WRITTEN PROBLEM: Extract everything in the material from the line containing "Image resolution: width=2560" down to the line containing "pyautogui.click(x=865, y=463)", copying those lines with nothing changed.

EXCERPTED DATA:

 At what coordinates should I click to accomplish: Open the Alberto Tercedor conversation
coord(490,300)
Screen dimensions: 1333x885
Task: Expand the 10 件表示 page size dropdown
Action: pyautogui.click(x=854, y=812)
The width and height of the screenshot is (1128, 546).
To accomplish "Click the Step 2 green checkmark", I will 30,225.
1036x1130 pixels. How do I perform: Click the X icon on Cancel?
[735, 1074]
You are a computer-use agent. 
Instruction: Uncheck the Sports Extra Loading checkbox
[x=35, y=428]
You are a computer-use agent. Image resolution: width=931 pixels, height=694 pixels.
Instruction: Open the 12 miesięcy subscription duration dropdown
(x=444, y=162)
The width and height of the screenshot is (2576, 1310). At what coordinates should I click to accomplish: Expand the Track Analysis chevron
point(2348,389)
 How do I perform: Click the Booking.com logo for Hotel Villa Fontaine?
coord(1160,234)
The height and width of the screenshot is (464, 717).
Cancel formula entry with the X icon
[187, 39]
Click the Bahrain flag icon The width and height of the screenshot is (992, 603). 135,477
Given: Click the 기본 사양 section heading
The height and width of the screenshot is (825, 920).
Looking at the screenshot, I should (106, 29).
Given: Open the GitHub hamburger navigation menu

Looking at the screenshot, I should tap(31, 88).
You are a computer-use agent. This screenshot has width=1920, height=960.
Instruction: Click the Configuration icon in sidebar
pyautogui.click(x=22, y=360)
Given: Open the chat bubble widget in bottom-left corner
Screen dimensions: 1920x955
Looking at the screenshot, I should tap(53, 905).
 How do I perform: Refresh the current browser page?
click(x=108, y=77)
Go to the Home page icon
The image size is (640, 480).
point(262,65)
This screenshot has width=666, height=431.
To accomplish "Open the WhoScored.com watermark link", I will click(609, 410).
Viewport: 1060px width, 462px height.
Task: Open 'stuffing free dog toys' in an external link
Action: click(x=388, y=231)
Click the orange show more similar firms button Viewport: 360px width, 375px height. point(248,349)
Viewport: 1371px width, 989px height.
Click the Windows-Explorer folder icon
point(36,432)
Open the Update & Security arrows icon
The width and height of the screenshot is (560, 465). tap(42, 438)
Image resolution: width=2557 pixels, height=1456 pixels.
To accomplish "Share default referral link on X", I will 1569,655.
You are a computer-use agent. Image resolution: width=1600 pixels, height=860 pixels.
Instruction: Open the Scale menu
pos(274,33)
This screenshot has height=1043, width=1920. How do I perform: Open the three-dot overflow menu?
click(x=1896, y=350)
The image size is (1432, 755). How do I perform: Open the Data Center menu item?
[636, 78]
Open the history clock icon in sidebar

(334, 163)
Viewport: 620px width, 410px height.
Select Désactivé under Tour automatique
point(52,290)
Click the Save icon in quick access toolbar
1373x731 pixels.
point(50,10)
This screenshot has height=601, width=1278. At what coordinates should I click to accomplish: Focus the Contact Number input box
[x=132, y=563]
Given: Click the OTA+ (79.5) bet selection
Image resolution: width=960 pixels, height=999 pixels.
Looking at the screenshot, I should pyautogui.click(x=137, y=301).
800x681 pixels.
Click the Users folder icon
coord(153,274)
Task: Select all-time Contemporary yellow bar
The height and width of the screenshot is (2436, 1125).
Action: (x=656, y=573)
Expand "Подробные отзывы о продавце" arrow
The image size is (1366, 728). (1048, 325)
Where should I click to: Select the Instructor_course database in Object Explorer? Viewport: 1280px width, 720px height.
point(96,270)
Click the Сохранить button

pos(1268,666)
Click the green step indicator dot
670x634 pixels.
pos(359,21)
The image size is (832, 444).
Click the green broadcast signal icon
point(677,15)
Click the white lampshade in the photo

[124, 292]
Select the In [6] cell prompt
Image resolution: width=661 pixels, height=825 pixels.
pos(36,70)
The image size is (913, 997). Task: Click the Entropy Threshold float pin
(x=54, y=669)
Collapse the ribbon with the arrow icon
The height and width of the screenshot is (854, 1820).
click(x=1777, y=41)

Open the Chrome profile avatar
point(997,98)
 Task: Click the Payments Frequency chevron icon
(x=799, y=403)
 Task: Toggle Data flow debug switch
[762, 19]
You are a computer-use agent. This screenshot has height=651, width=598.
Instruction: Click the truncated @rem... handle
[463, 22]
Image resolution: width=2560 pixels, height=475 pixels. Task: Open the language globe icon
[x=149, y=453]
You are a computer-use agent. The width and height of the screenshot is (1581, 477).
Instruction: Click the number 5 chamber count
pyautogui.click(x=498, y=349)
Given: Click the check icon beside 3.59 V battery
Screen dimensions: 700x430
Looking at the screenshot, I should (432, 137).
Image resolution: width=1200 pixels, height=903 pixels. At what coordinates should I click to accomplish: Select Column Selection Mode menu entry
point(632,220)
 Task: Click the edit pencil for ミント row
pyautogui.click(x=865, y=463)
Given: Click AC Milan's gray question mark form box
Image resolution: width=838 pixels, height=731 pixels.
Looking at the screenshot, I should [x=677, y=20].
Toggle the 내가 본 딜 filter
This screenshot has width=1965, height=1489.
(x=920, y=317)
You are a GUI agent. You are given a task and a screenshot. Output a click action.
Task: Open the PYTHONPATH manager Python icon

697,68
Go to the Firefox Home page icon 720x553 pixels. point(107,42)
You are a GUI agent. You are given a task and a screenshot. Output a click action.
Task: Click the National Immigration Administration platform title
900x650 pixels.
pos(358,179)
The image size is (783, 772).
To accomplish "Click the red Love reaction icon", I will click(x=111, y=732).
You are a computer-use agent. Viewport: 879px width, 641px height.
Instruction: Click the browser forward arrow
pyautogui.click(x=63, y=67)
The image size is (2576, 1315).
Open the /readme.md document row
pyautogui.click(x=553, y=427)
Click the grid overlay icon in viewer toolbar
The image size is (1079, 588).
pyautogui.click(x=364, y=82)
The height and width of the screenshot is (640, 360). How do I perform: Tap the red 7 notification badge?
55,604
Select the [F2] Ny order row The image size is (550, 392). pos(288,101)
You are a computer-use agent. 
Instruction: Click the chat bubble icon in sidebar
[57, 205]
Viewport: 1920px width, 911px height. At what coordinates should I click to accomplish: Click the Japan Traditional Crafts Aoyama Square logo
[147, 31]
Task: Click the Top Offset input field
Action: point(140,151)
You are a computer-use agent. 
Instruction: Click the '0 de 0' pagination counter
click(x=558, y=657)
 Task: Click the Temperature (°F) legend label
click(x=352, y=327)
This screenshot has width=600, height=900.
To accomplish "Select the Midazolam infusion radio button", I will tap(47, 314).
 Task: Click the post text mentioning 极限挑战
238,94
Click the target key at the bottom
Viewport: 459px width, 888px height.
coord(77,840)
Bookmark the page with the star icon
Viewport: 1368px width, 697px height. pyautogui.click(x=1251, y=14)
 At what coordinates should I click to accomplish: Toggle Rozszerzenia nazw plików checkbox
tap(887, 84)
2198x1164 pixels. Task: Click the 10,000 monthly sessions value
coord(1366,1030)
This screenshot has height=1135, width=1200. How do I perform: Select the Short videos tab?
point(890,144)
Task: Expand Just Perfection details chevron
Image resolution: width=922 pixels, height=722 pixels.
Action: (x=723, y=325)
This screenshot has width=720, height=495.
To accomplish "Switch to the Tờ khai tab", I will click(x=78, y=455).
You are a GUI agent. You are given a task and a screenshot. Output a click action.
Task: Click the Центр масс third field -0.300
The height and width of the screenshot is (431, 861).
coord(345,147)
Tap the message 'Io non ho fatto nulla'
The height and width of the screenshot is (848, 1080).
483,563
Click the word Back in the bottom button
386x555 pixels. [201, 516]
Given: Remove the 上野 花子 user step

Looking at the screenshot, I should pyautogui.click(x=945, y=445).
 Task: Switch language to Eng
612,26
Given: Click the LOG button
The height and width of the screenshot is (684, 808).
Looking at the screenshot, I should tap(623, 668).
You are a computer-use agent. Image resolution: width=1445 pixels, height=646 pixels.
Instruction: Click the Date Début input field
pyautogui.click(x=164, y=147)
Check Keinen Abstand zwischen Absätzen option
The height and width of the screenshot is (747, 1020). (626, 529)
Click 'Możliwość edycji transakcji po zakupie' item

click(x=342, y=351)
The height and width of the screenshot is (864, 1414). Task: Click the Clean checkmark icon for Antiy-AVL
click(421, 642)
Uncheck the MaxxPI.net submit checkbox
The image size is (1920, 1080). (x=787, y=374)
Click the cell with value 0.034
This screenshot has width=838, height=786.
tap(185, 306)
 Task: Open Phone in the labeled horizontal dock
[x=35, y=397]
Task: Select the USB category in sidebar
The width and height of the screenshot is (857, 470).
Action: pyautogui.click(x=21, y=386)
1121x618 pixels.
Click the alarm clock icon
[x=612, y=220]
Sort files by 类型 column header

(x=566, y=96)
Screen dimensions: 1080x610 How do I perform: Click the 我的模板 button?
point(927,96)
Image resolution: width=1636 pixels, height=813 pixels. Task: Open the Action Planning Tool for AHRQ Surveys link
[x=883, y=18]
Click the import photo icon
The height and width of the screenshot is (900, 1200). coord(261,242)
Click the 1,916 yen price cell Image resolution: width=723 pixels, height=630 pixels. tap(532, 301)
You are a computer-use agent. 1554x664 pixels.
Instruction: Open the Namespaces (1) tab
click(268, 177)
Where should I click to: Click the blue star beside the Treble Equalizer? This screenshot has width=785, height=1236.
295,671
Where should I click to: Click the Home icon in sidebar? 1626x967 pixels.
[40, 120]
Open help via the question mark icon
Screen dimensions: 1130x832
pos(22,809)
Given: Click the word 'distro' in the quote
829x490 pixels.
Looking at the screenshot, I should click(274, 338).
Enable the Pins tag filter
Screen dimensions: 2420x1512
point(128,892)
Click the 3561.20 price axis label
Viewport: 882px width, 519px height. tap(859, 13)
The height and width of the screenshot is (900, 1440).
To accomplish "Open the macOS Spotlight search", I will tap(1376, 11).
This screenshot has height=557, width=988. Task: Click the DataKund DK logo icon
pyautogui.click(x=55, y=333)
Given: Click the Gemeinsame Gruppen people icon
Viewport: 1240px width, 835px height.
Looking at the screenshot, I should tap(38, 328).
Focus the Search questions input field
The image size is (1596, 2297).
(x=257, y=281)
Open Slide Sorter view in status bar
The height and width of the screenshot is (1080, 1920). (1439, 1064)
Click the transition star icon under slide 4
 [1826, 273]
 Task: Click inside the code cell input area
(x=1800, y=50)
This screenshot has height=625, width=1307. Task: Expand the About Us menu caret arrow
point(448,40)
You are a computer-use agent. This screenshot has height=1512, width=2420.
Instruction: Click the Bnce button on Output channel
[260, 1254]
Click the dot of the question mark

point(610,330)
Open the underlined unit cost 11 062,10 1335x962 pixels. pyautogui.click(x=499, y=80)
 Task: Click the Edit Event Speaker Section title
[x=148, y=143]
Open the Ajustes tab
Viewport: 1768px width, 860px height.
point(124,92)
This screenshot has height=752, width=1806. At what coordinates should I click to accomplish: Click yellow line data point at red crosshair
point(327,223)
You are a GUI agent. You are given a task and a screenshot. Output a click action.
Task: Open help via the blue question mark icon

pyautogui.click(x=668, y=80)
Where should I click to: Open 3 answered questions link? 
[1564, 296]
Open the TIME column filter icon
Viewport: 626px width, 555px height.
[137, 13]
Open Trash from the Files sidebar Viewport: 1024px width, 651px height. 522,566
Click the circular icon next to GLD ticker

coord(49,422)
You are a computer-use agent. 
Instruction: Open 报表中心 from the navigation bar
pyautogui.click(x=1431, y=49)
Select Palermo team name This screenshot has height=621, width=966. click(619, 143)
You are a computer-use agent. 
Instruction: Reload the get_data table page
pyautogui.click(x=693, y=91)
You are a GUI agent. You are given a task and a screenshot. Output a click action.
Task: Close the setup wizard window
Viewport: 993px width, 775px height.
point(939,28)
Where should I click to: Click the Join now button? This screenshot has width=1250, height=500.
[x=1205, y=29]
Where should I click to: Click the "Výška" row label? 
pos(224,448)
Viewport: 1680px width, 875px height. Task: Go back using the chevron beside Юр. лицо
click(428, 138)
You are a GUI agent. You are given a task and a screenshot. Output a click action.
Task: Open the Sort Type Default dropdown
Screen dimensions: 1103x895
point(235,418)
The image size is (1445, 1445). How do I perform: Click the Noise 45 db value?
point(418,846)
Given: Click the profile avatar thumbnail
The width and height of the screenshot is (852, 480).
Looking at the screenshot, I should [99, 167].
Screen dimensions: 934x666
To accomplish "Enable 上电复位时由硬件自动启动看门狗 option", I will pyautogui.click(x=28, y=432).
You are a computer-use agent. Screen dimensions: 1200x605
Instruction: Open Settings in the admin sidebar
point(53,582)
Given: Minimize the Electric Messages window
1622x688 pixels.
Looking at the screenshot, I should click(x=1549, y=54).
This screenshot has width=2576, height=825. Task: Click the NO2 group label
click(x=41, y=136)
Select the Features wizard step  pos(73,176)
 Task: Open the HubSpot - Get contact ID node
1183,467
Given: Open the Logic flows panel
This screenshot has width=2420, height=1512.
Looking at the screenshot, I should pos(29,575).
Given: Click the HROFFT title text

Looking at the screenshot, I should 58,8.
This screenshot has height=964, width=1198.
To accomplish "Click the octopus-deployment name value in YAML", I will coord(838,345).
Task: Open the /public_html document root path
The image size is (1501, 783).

RESULT OF THIS TASK:
Image resolution: width=2560 pixels, height=475 pixels. Task: Open the language globe icon
[x=149, y=453]
You are a computer-use agent. The width and height of the screenshot is (1581, 477).
Instruction: Click the number 5 chamber count
pyautogui.click(x=498, y=349)
Given: Click the check icon beside 3.59 V battery
Screen dimensions: 700x430
Looking at the screenshot, I should (432, 137).
Image resolution: width=1200 pixels, height=903 pixels. At what coordinates should I click to accomplish: Select Column Selection Mode menu entry
point(632,220)
 Task: Click the edit pencil for ミント row
pyautogui.click(x=865, y=463)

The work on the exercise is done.